I think what you are missing is the fact the signal can't be
separated from the noise and phased differently. The
combining of multiple phased antennas produces a pattern
that can be duplicated by any phasing system with 0-360
degree phase range and amplitude control. That pattern is
restricted by element spacing and phasing.
Tom,
Yes, you are right about the 1025. And you are correct in saying that you
can't get any more patterns out of the array than you could if you used
passive components and painstakingly manually adjusted their values to every
conceivable useful value. If you had a circular hex array of verticals you
could create a lobe in one direction and make notches in a number of other
directions by adjusting all the passive phase shift networks and the
complicated combining system. In order to do that with mfj-1025s, you would
need six of them at least and it would take a lot of dial twiddling to make
them do what you want them to do.
Instead, if each of the hex elements had their own signal channel coming
in as a stream of complex numbers, you can combine them mathematically in
predetermined ways and even adaptive ways to create the patterns. In fact,
you could combine them simultaneously in as many separate patterns as you
want in order to do something interesting with them such as noise
cancellation. For example, suppose you have one pattern with a strong lobe
towards the signal of interest. Simultaneously, you are computing another
pattern that has a strong lobe on the BPL power lines nearby with a null in
the direction of your signal of interest. You use the second pattern to
filter and extract non-coherent noise information and adaptively use it in
an LMS algorithm to cancel BPL noise from the first pattern.

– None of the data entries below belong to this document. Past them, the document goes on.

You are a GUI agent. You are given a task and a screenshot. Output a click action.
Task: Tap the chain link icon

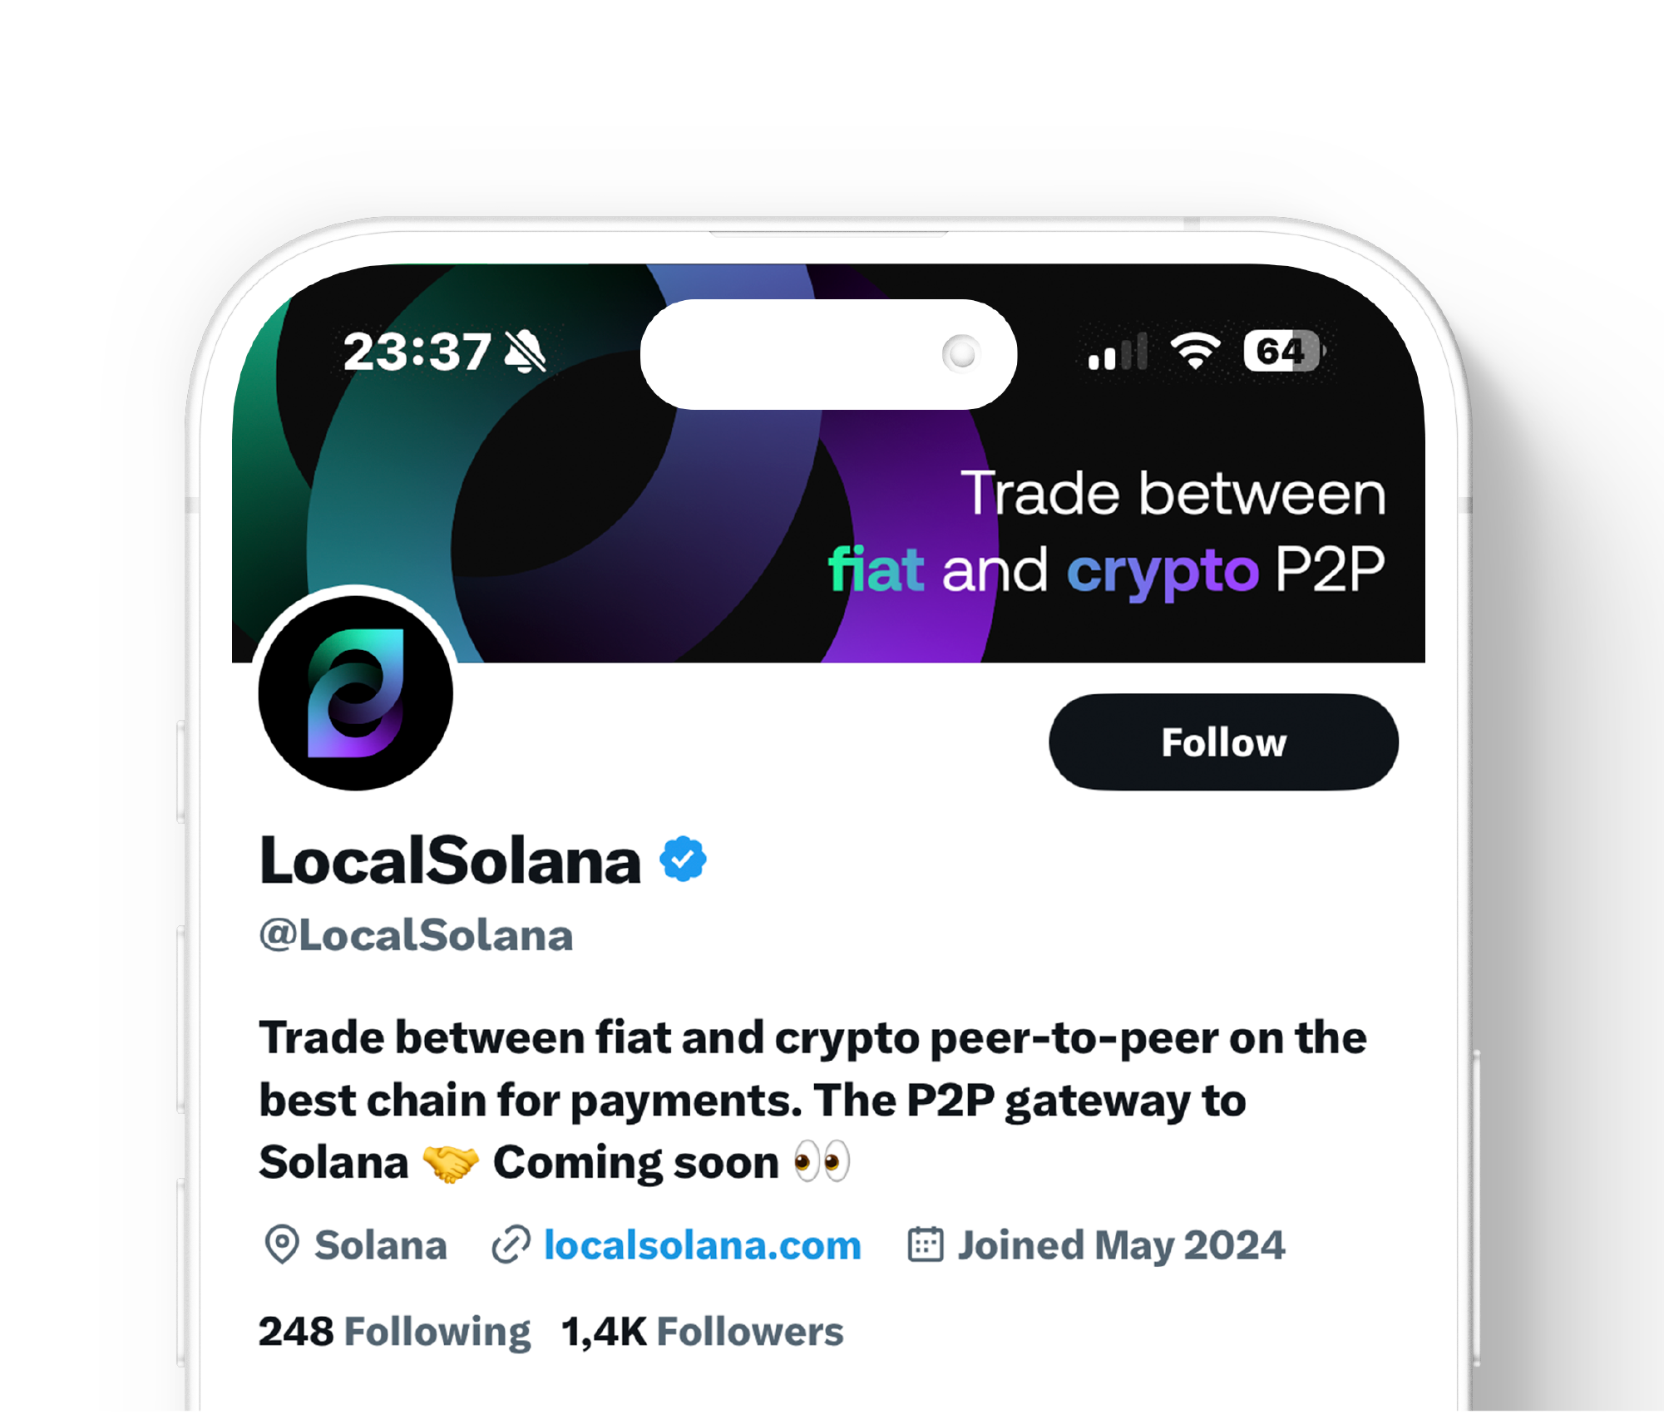coord(511,1244)
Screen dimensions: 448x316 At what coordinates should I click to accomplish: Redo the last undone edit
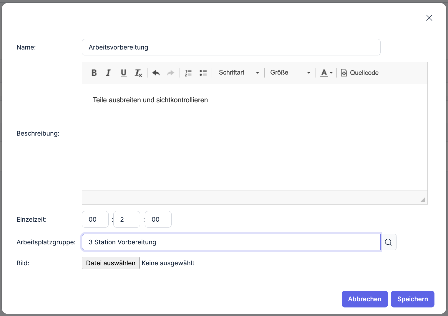click(x=171, y=73)
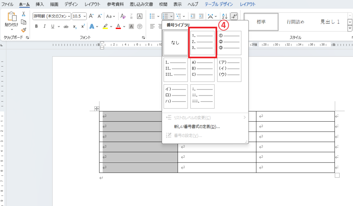Viewport: 353px width, 206px height.
Task: Open the font name dropdown
Action: [x=69, y=16]
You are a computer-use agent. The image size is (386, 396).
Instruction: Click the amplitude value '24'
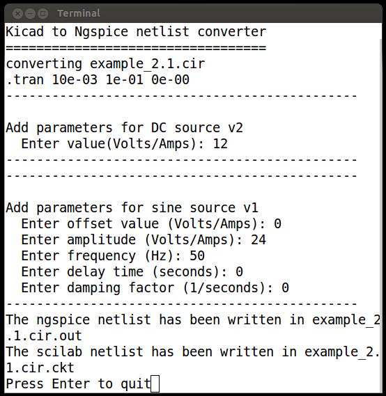pyautogui.click(x=258, y=240)
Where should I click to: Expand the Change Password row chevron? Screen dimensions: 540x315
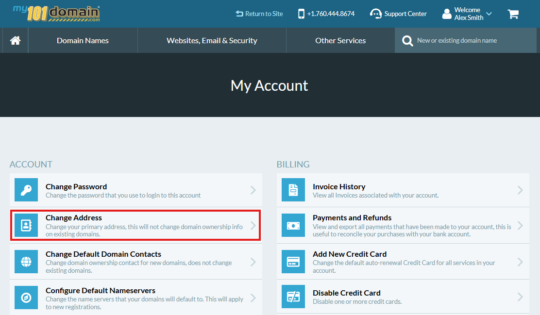click(253, 190)
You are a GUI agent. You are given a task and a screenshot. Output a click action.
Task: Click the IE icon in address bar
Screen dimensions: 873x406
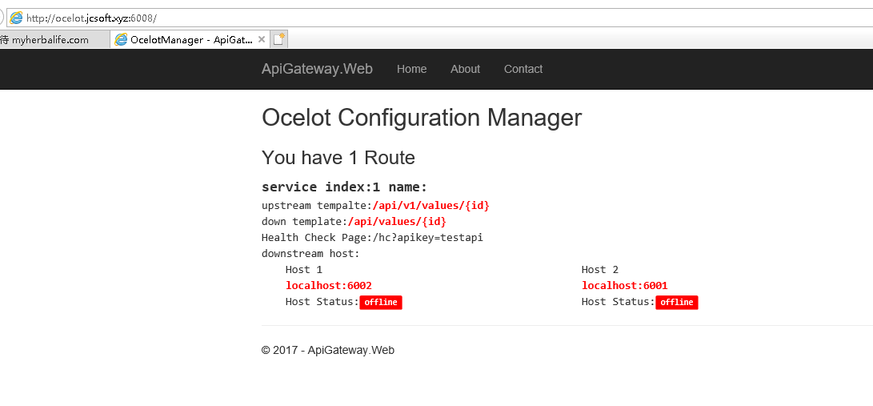(x=16, y=18)
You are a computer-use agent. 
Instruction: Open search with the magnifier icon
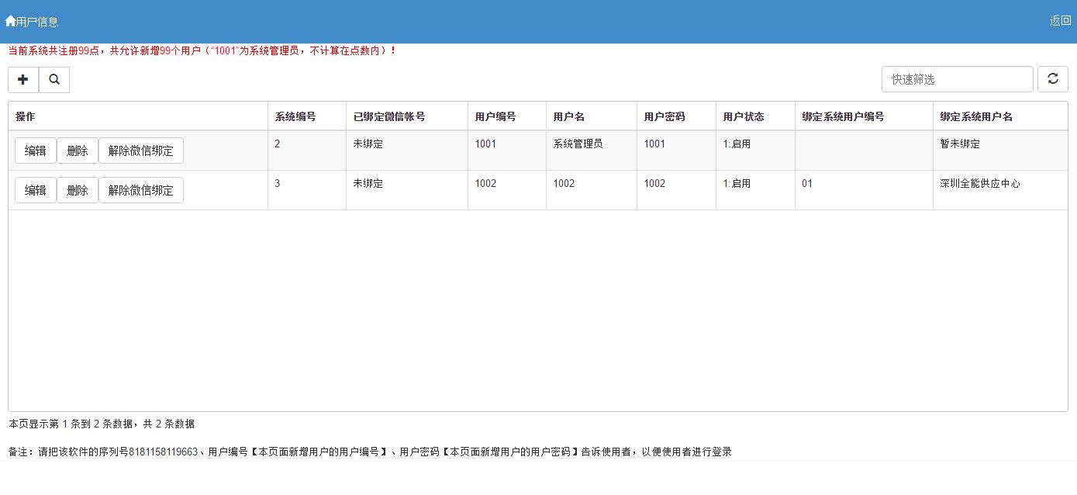[54, 79]
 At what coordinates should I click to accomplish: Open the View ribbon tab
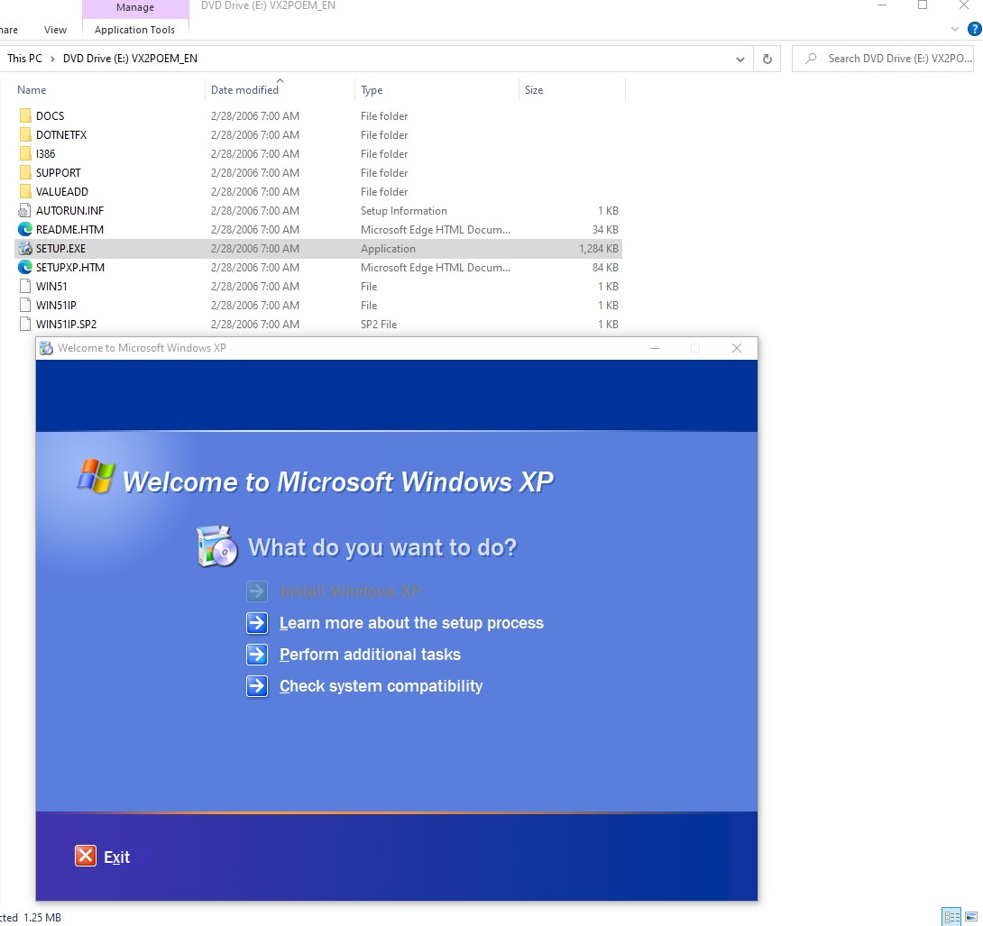[55, 30]
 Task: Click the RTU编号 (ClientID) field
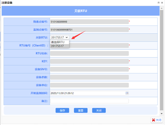[x=99, y=46]
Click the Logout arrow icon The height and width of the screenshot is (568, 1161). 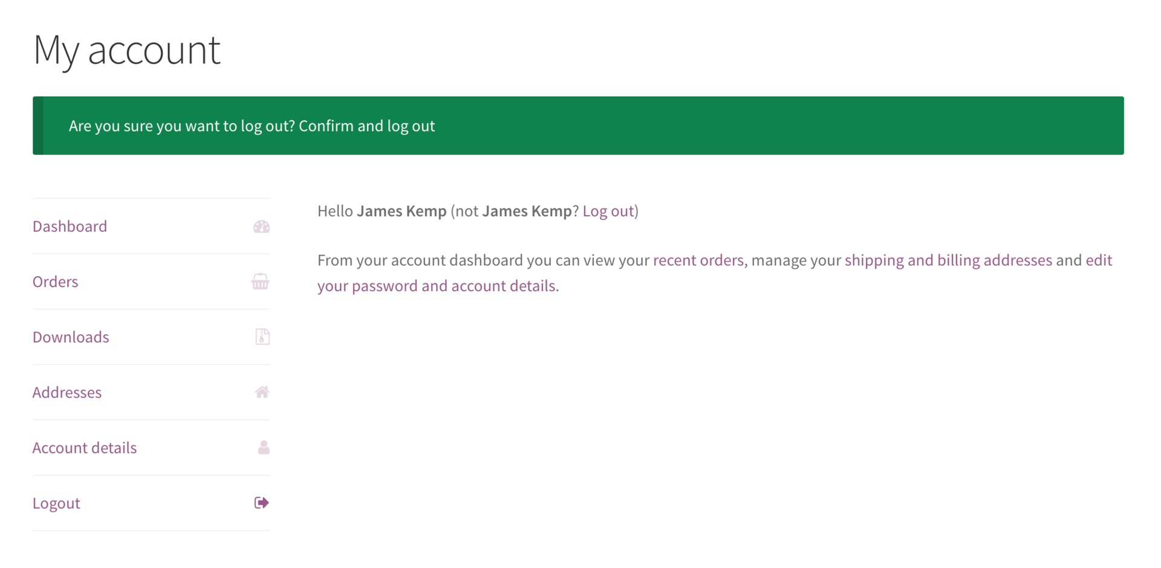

Separately, you also get the opportunity to do special demodulation and
signal detection using adaptive filters and other things that take advantage
of the coherence of the signal vs the random noise. There are probably ways
to guide the heuristics of the adaptive filters by even using information
about the direction of the incoming desired signal vs signals that from
directions you are not interested in, and so forth. And conversely, having
identified the signal, the beamforming can be more intelligently adaptive.
Jim,
Yes, I completely agree with you on Moore's Law. But it's become obvious
to me that a more general version of Moore's law (WA1X's law) applies to any
technology that is used for mass consumption of entertainment (which
includes personal communications). Why is there more computing power on a
$200 graphics board than existed in the whole world 20 years ago? It's
certainly not so we can do email and balance our checkbooks. Just consider
all technologies used to support networked video games, for example.
Here is an interesting beamforming application just for keeping your
wireless LAN safe. It's a search and destroy system for network intruders
based on adaptive beamforming for direction finding.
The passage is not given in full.